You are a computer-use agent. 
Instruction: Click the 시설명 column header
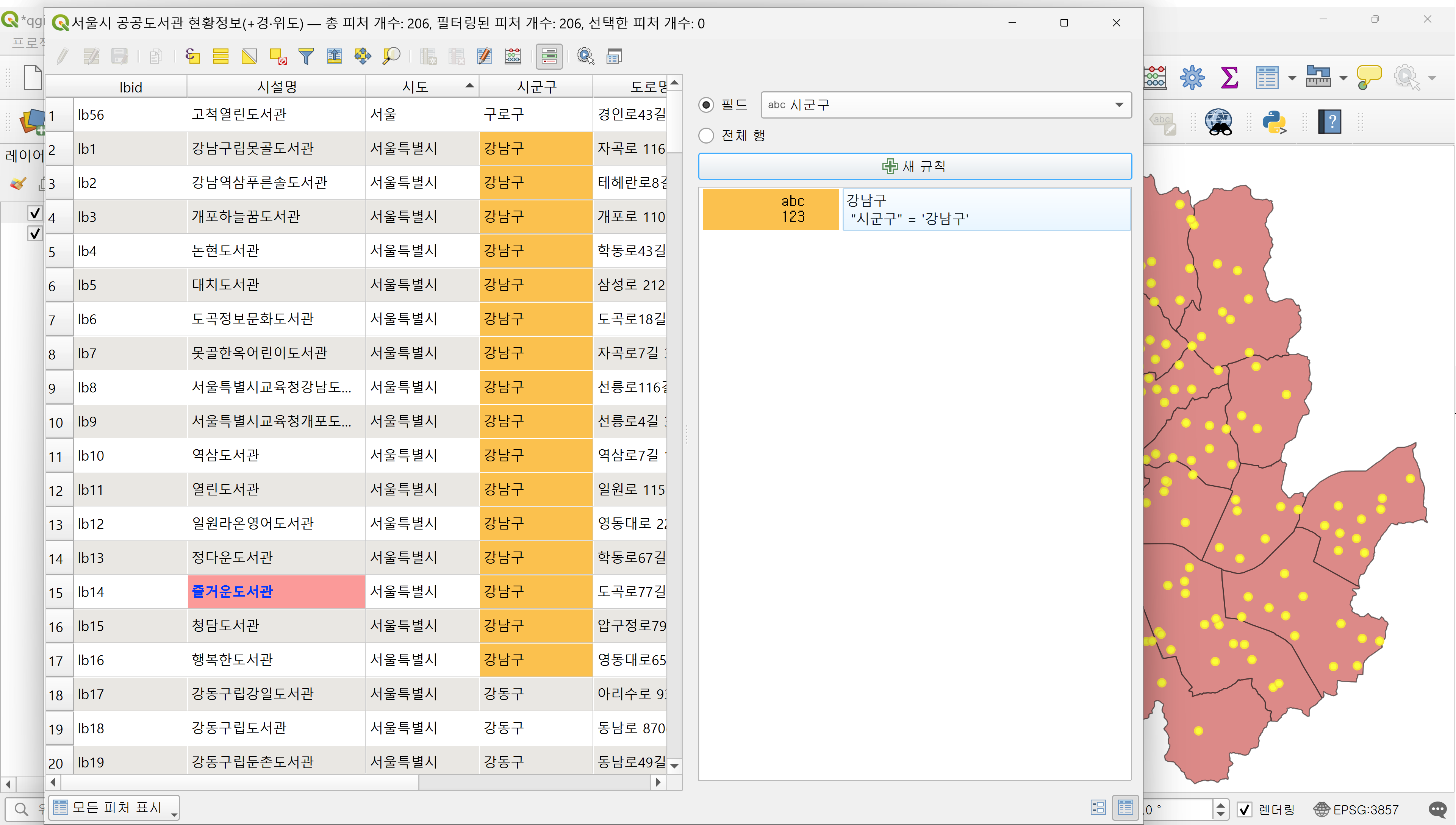point(277,87)
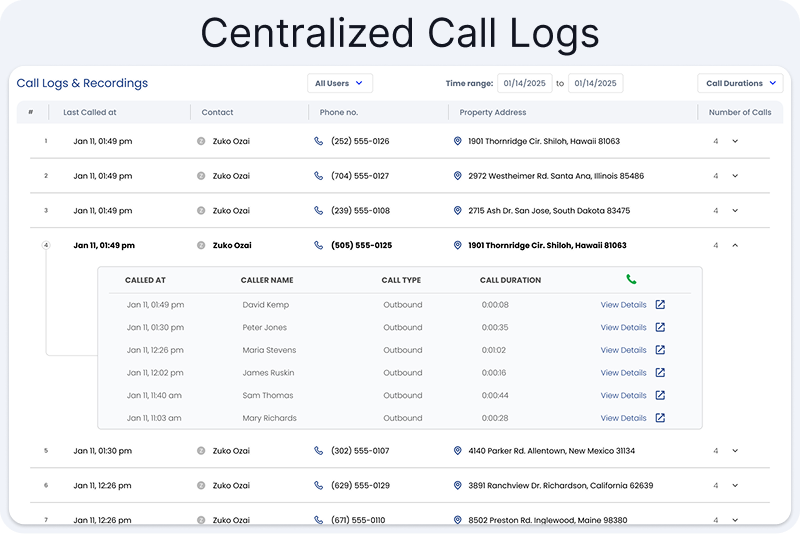
Task: Click contact badge icon next to row 3 Zuko Ozai
Action: (201, 211)
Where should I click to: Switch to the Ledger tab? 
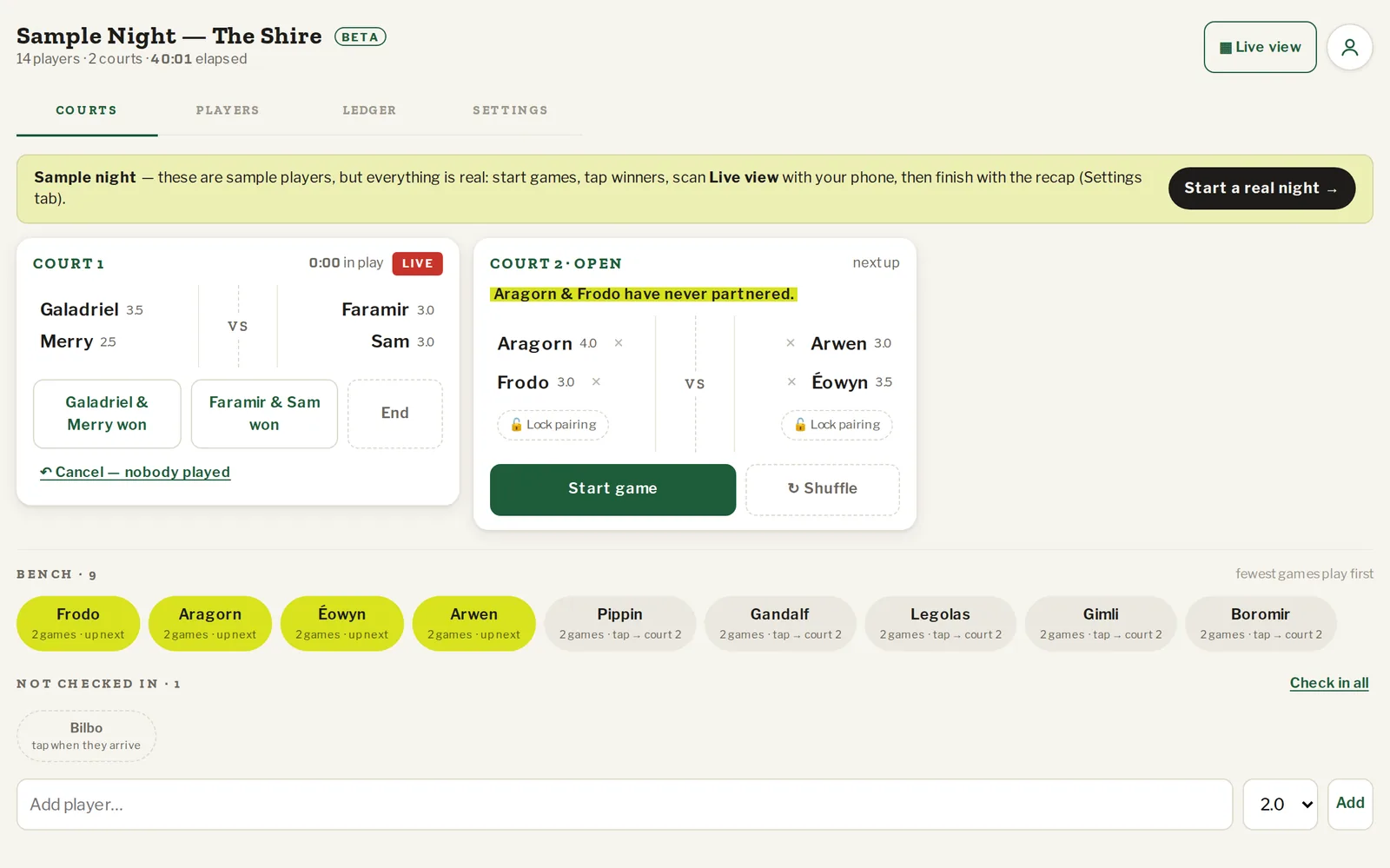tap(369, 110)
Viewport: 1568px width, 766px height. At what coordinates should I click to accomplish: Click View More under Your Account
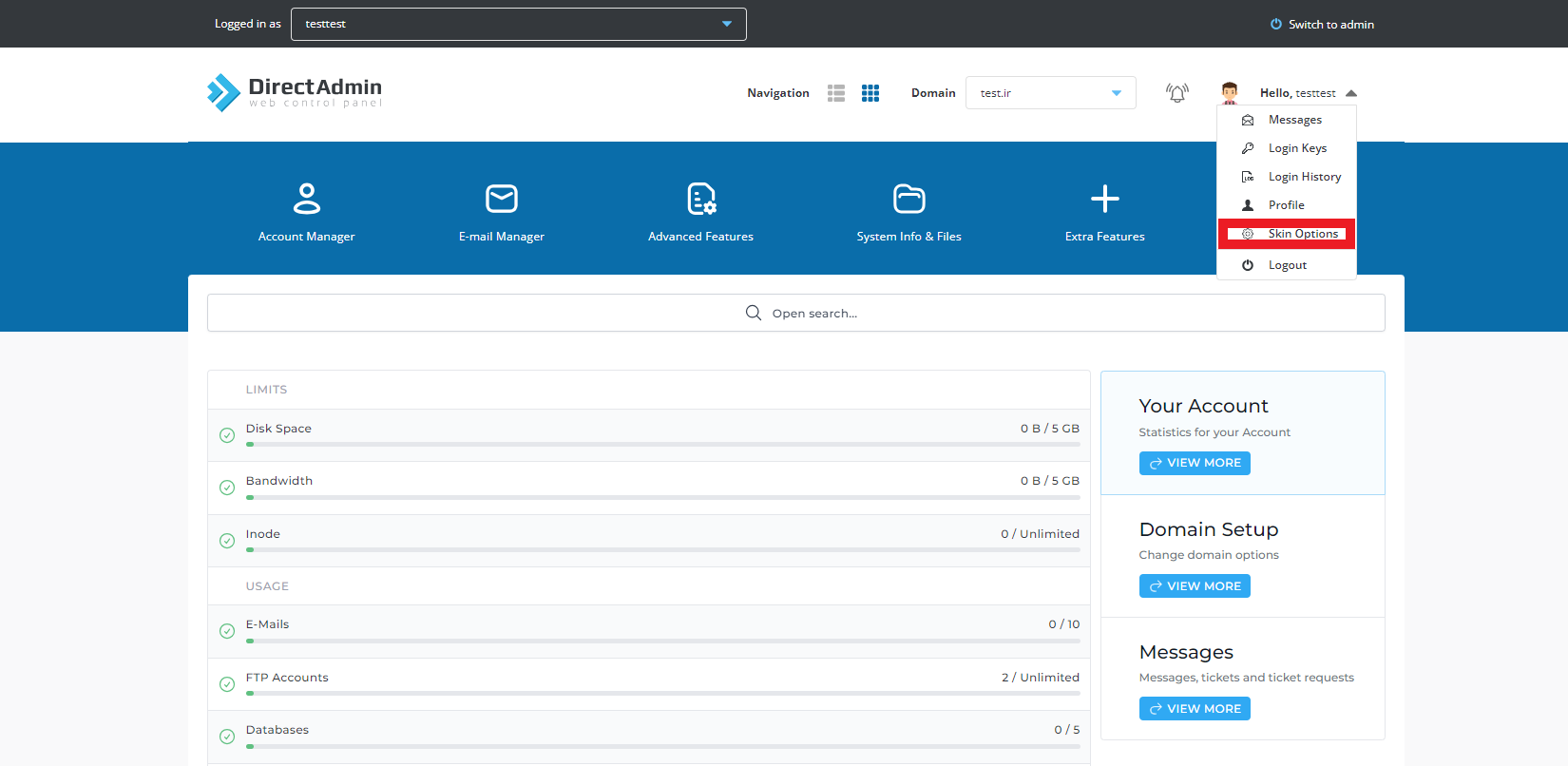(x=1195, y=463)
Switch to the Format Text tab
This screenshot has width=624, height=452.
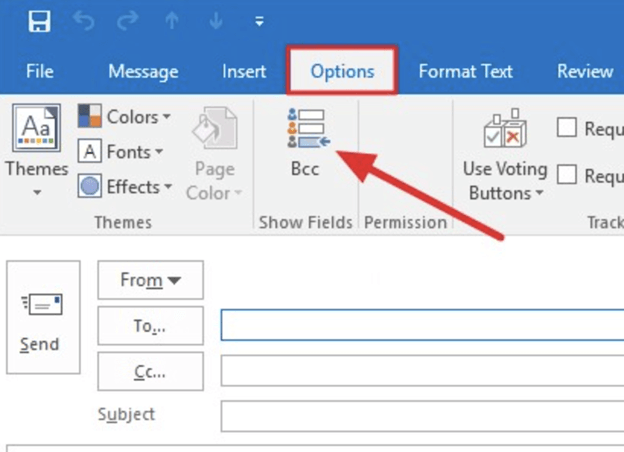[x=466, y=72]
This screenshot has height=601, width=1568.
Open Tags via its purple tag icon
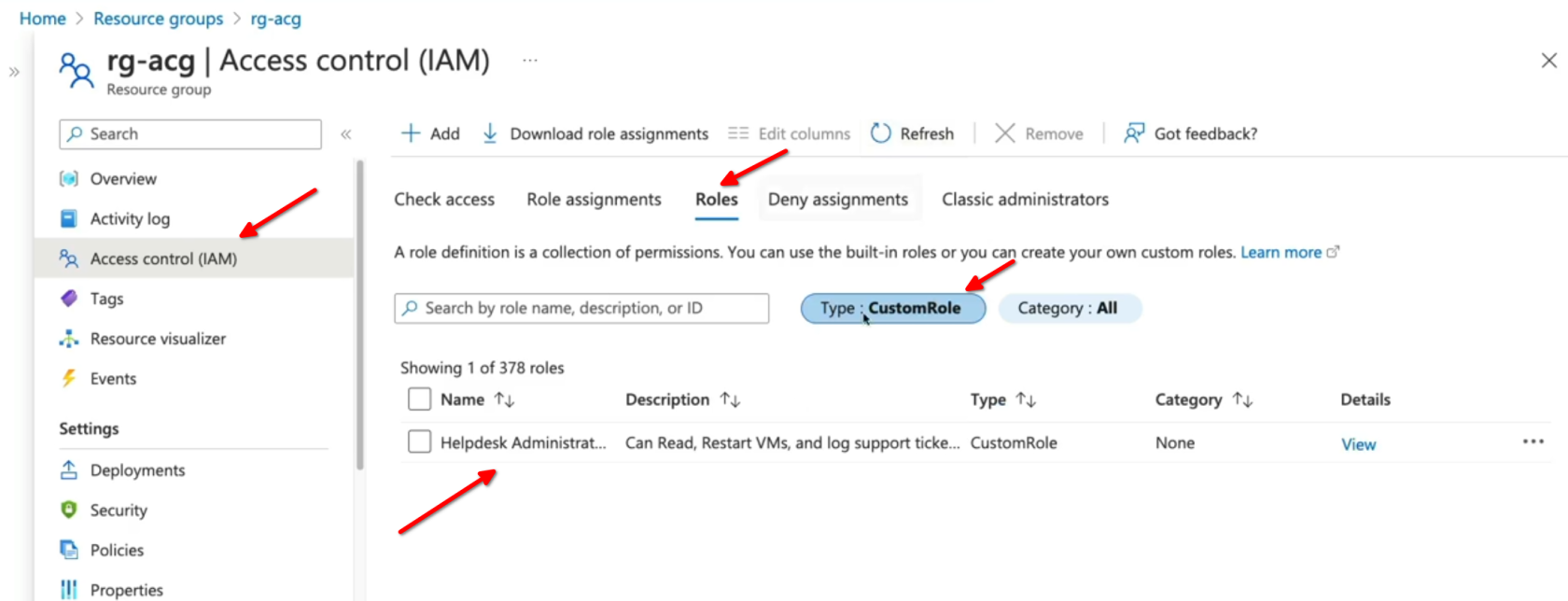click(x=69, y=299)
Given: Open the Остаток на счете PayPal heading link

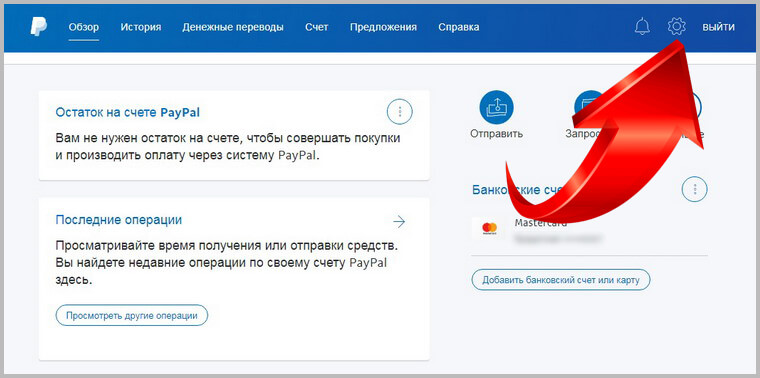Looking at the screenshot, I should (127, 112).
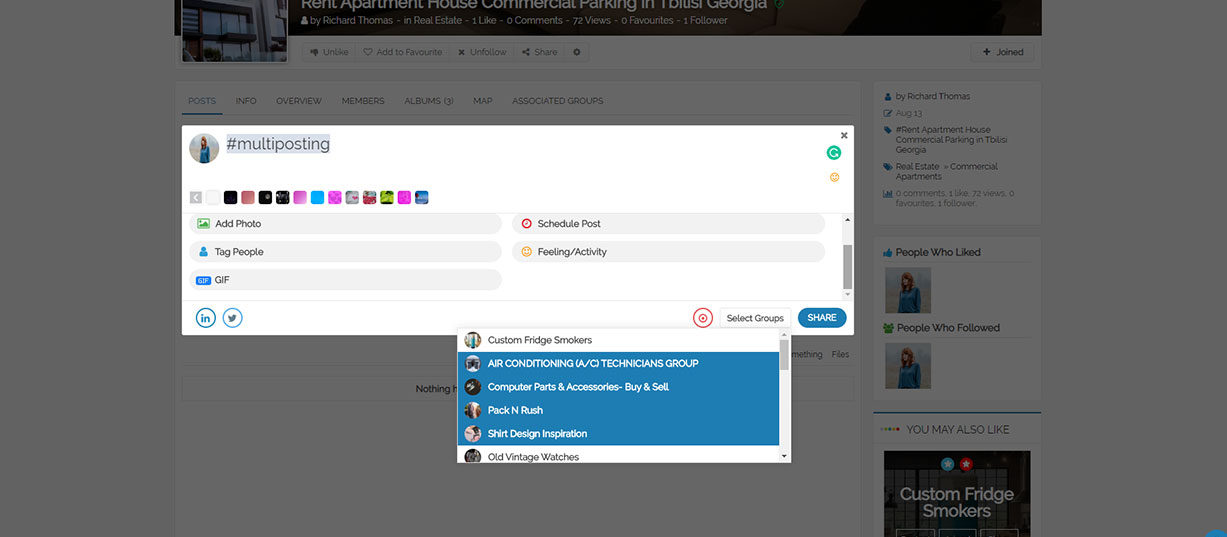Choose the light blue background swatch
1227x537 pixels.
coord(317,198)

Objective | Select each line in the rows above that contains the string "height", with case counting for the match.

The answer |
Viewport: 1568px width, 766px height. At what coordinates should I click to accomplish: Click View More under Your Account
This screenshot has width=624, height=452.
This screenshot has height=601, width=1568.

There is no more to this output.